The encore was a rainstorm that soaked the star and her eight dancers. Before that there flashpots, fireworks, lasers, fog, bubbles, airborne platforms and hurricanes of confetti. Saturday night at Firstar Center, Britney Spears' concert packed more technical wizardry than Harry Potter, but almost no actual singing.

Of course, this wasn't a reality show. The theme of her “Dream Within a Dream” tour is fantasy, so there were elaborate costume and sets for every song. And lots of dancing.

Madonna and Janet Jackson set the MTV diva rules in the '80s — you can't sing and dance at the same time, so lip synch.

Britney danced all over — and, several times, suspended by bungee cords, metal cables and a metal gondola, above — her elaborate metal stage. Her voice was consistently strong and clear.

But when she stopped to address her crowd of mostly young teen-aged girls (dressed seemingly for Lolita open auditions), her voice was suddenly that of a hoarse, breathless, little girl.

If it wasn't quite a real concert, it was a great show. She opened the night dressed like Stevie Nicks' younger sister, performing “I'm Not That Innocent,” as she spun 360 degrees on a metal grid. Joined by her dancers in the same witchy pirate garb, it looked like Halloween again.

It was non-stop from there, for the next 85 minutes. There were splashy '70s-style clothes for the disco party of “Anticipating”; an un-funny Behind the Music takeoff for “I Love Rock 'n' Roll”; and cavegirl garb for “Slave 4 U.”

Even a simple ballad like “Don't Let Me Be The Last To Know” required she ascend on a hydraulic platform over a bed of fog.

She turned serious, telling the two-thirds full arena how proud she was of the way the country has “come together” as she introduced her new ballad, “I'm Not A Girl, Not Yet A Woman.”

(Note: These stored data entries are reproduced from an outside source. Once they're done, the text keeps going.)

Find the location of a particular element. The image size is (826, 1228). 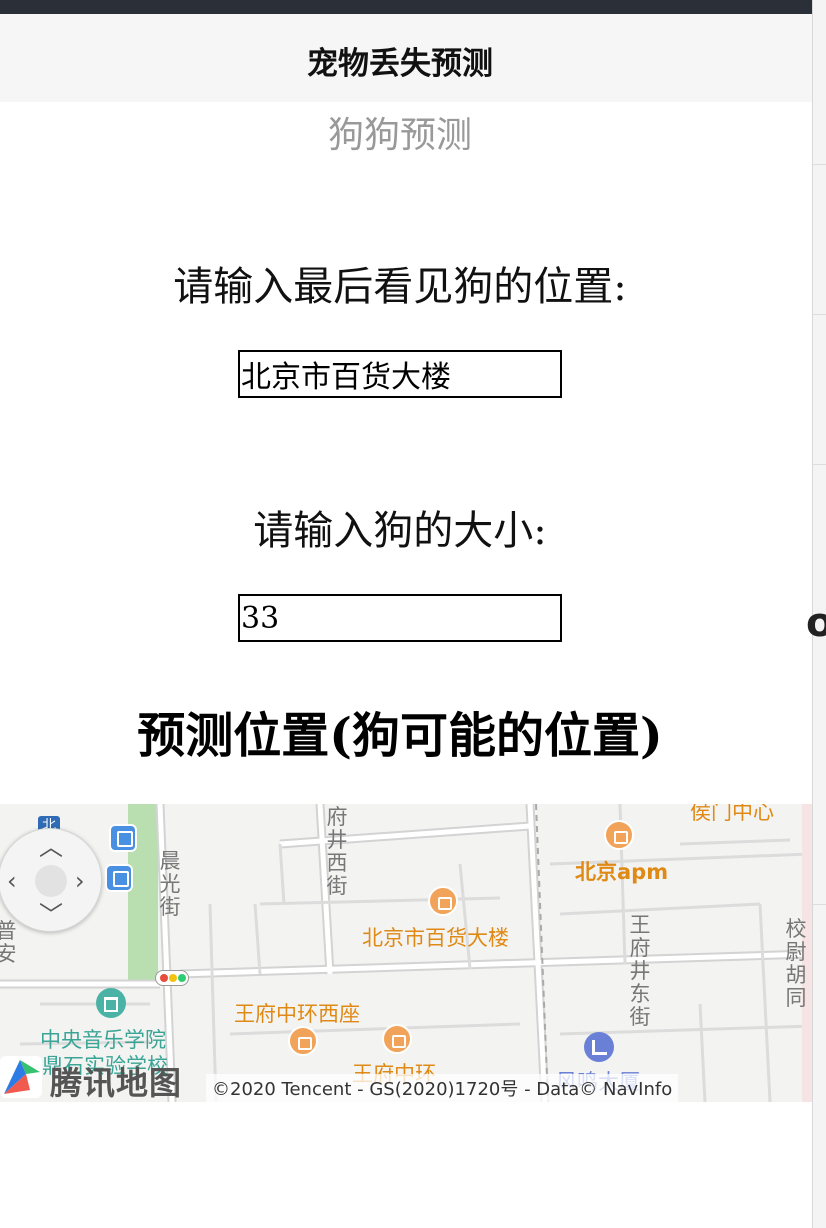

pan-left-icon: ‹ is located at coordinates (12, 881).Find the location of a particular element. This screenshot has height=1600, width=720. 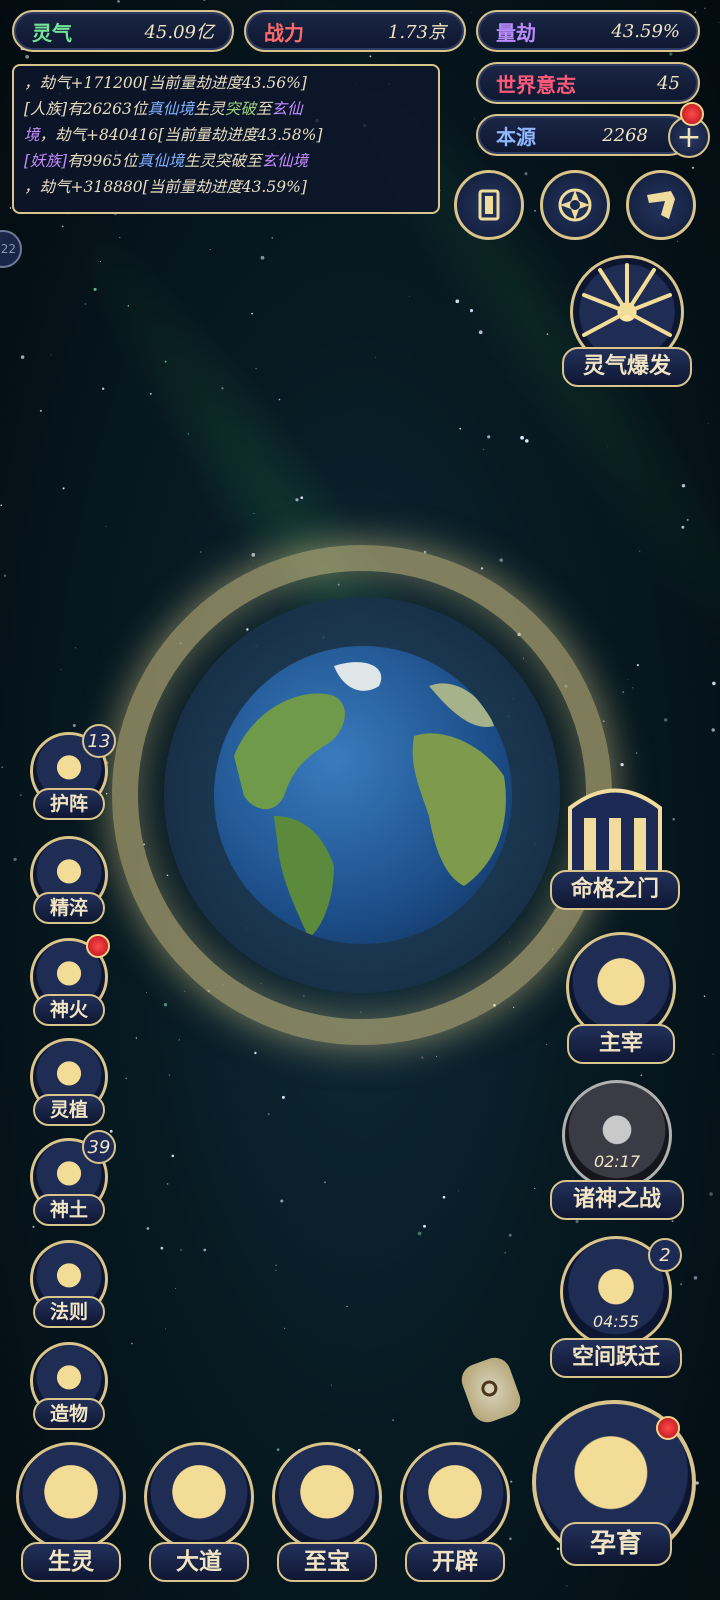

destiny-gate-button: 命格之门 is located at coordinates (615, 846). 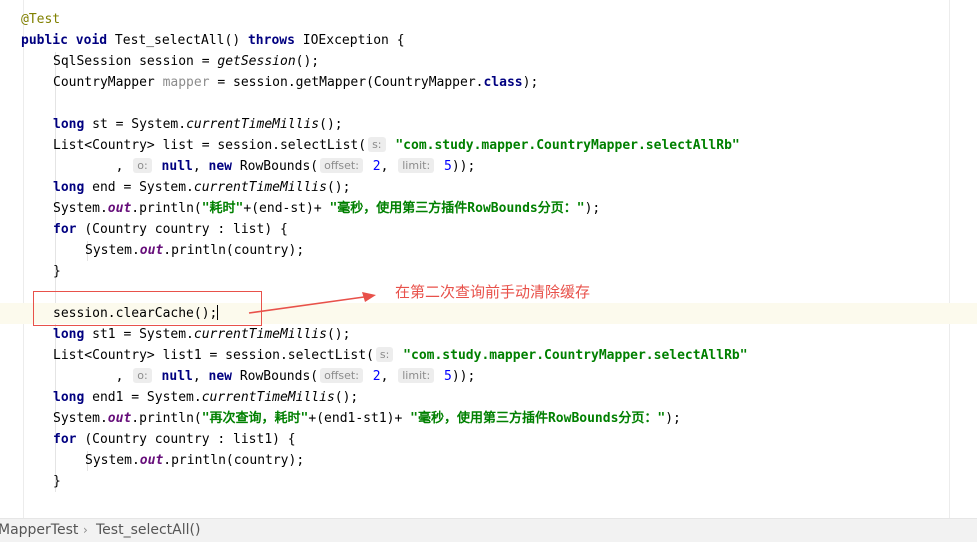 I want to click on breadcrumb-item-method: Test_selectAll(), so click(x=148, y=530).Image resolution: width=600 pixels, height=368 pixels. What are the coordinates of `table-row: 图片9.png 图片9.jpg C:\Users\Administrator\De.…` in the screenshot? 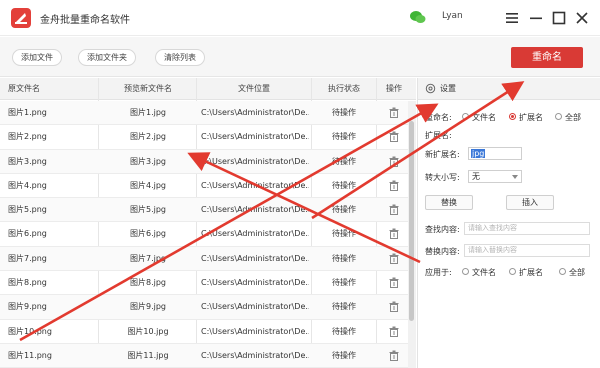 It's located at (204, 308).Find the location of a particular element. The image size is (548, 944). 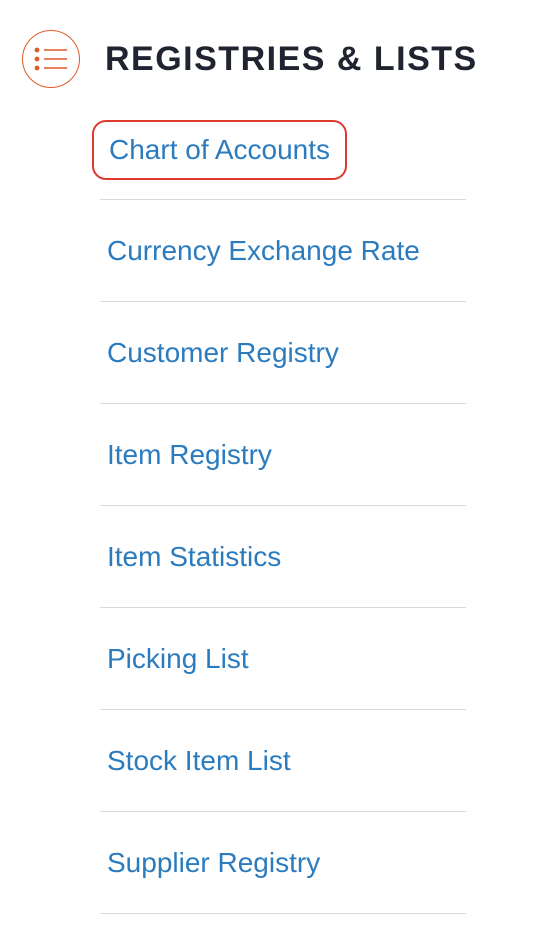

menu-item-item-statistics: Item Statistics is located at coordinates (283, 557).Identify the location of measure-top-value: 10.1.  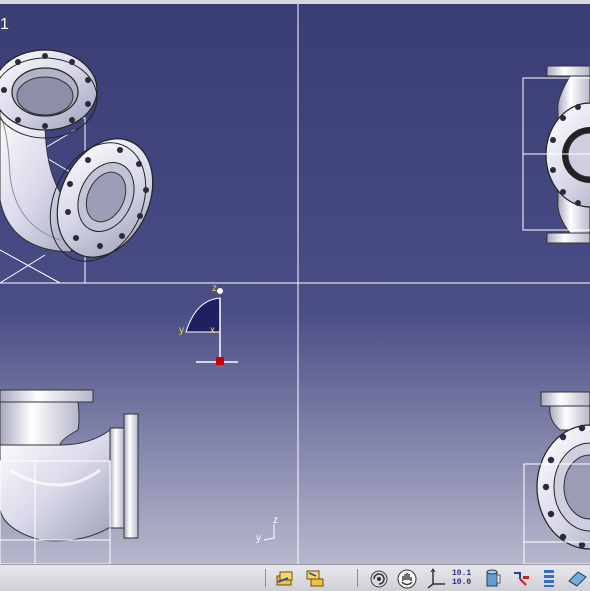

The show is a “live” version of her upcoming HBO special, debuting Nov. 18. Maybe that will get her career back on track. Her lagging ticket sales have been matched by her new Britney CD. It sold 600,000 in its first week; Oops! I Did It Again sold more than 1 million. Broadway, here she comes.

O-Town opened with an energetic 45 minutes. The boy band, featuring former University of Cincinnati student Dan Miller, got its start as the made-for-TV group on Making the Band. To make up for its synthetic beginning, the quintet has adopted the roughest look of the pack, wearing T-shirts and jeans. But the dancing and hormonal songs (“Every Six Seconds,” “Liquid Dreams,” “Girl”) are boy-band business-as-usual.